__EXERCISE DIRECTIONS__. Turn the records into a numbered list, starting with the line containing "Click the Create Recipe button" and running through the end of the records. Skip blank lines, and leave the pictures out of your answer.

——

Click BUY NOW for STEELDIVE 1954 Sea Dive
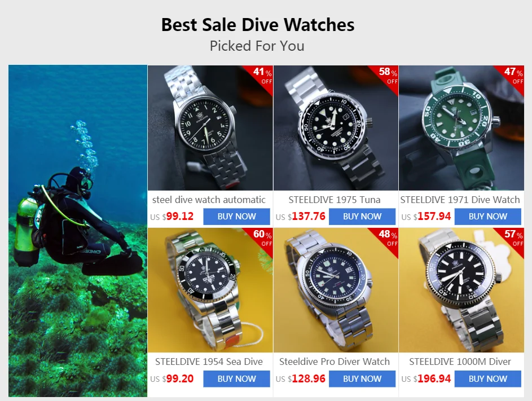Screen dimensions: 532x401 point(236,378)
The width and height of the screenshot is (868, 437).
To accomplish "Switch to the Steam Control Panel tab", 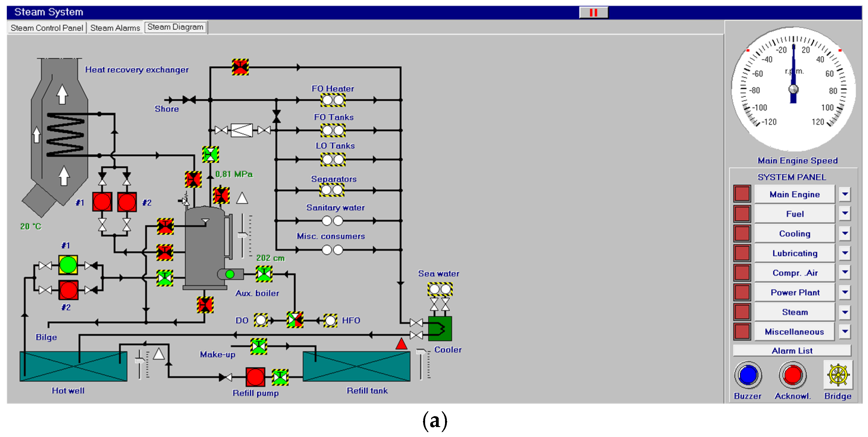I will pos(47,27).
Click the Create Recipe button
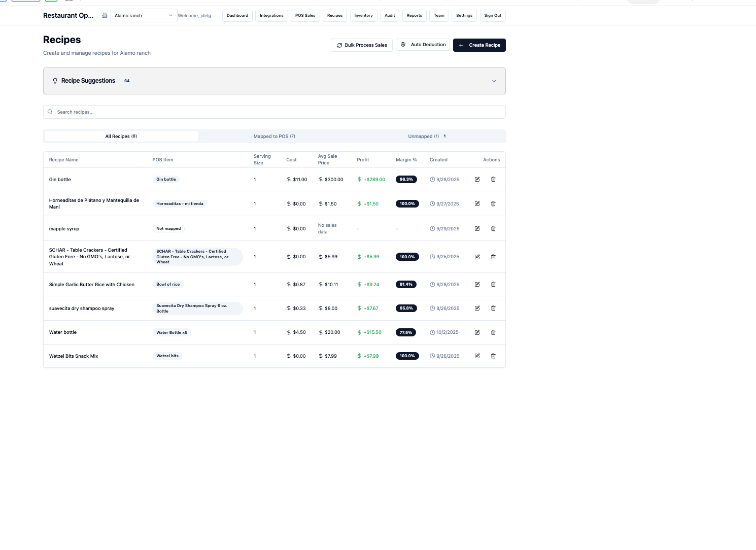 (479, 45)
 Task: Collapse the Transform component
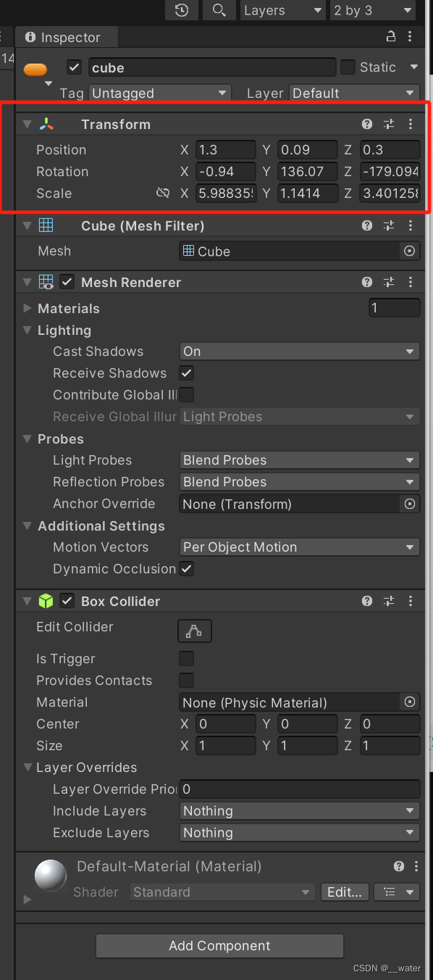pyautogui.click(x=27, y=124)
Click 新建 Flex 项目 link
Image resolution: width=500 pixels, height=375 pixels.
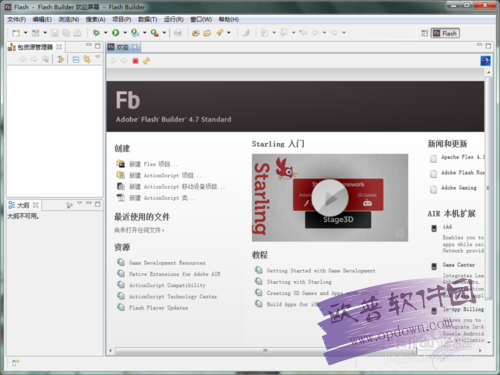pos(153,164)
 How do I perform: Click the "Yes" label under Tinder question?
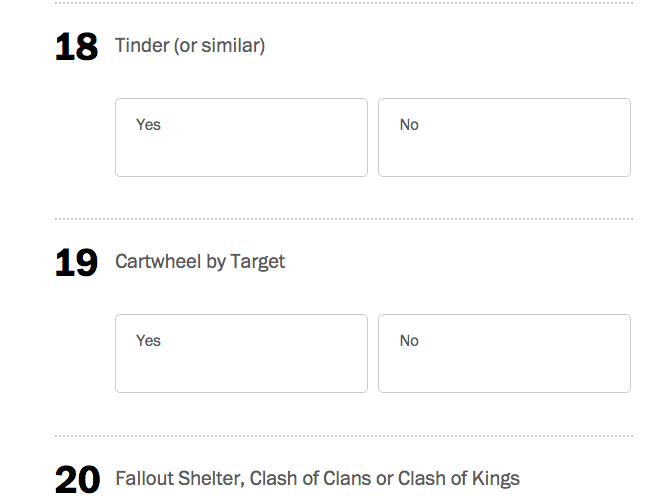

——

__EXPECTED ANSWER__.
1. Click the Create Recipe button
2.  (479, 45)
3.  Task: Collapse the Transform component
4. pyautogui.click(x=27, y=124)
5. Click 新建 Flex 项目 link
6. Image resolution: width=500 pixels, height=375 pixels.
7. pos(153,164)
8.  How do I perform: Click the "Yes" label under Tinder question?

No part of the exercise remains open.